The testing, which started last month, follows internal complaints by a group of Lab126 engineers who had raised safety concerns over having to come into the office in December, when the state of California had put in tighter stay-at-home orders and work restrictions, as Insider previously reported

These engineers, who review and check the quality of new products, have been coming into the office every day since July as their work cannot be done at home. Most Amazon office workers are allowed to work remotely until at least June 2021.

The rollout comes as Amazon works to expand its COVID-19 response nationwide using its own labs and testing sites. But some of the Lab126 employees who spoke to Insider say the testing should have come earlier for them, as there's been at least one COVID case among the small group of engineers who have been coming into the office for months.

The tests offered are not mandatory and are only given to those approved to come into the office, according to people familiar with the matter. Employees are instructed to do a nasal swab test at a conference room that's turned into a testing site at Lab126's Sunnyvale office, and the results are shared within one to three days. 

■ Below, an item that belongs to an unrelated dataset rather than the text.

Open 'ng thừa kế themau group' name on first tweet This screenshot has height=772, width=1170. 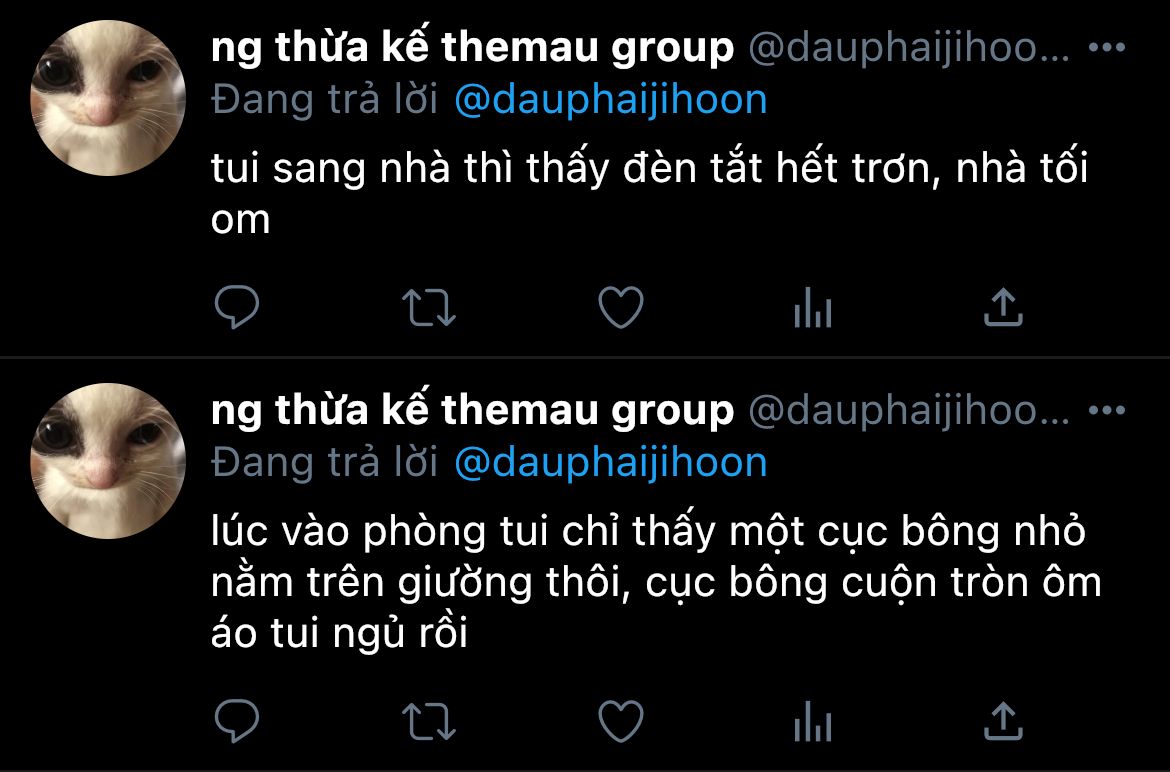pos(472,48)
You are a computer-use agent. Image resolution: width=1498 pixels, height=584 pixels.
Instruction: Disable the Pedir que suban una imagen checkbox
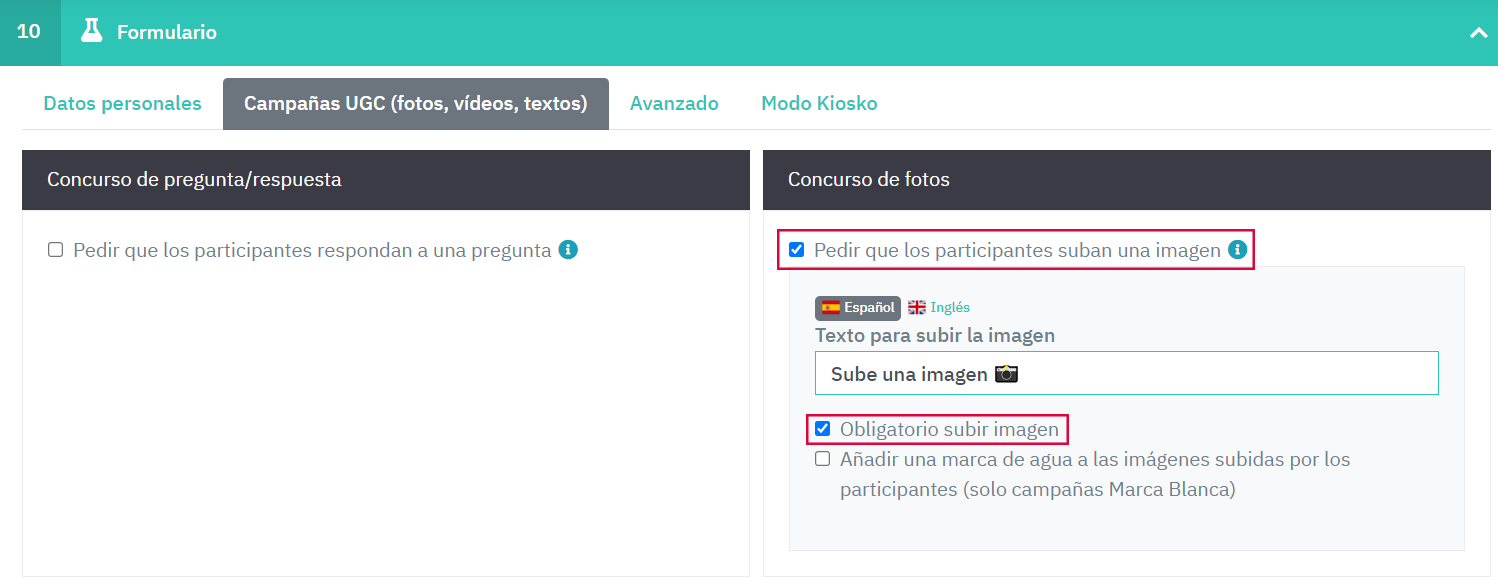tap(797, 250)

In an email to Insider, Amazon's spokesperson confirmed the testing, saying over 500,000 employees across the company have voluntarily taken an on-site COVID-19 test so far.

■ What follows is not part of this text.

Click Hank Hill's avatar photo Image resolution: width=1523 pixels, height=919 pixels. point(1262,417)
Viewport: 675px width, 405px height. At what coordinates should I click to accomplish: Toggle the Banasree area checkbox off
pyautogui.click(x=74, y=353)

"We are continuing to expand access to testing to over a thousand sites globally, including at Lab 126 where we have a very small number of essential employees who are permitted to come to the office," the spokesperson said.

The testing is part of Amazon's in-house testing program, internally dubbed Project Ultraviolet, as Insider first reported in July. Amazon previously said it would spend $300 million on the launch of its in-house testing lab, and had invested a total of $11.5 billion since last year in COVID-related measures overall. Earlier this month, Amazon announced that its testing lab has processed over 1 million tests at more than 700 testing sites.

Long overdue

Some employees say testing at Lab126 was long overdue, as the engineers in question have been coming into the office almost every day for the past seven months. At least one employee from the engineer group was diagnosed with COVID in December, and people who came into close contact with that employee were told to quarantine at home, as Insider previously reported.

Several Lab126 employees told Insider that Amazon hasn't been forthcoming about COVID's health risks and was slow to put in additional safety measures at the office. There hasn't been a clear explanation for why they're deemed "essential workers" — a designation that allows them to come into work — when their job functions are not included in state guidelines.

These people said Amazon's communication hasn't been clear and they had learned about the employee who contracted COVID-19 only through their Lab126 colleagues, a similar complaint that Amazon's warehouse workers have aired repeatedly over the past year.

In a statement to Insider, Amazon's spokesperson said the company has made 150 "process updates" to improve safety, including temperature checks and disinfectant spraying across operations worldwide. It also said information about every confirmed COVID case and when the person was last in the building are shared with local health authorities and employees "transparently."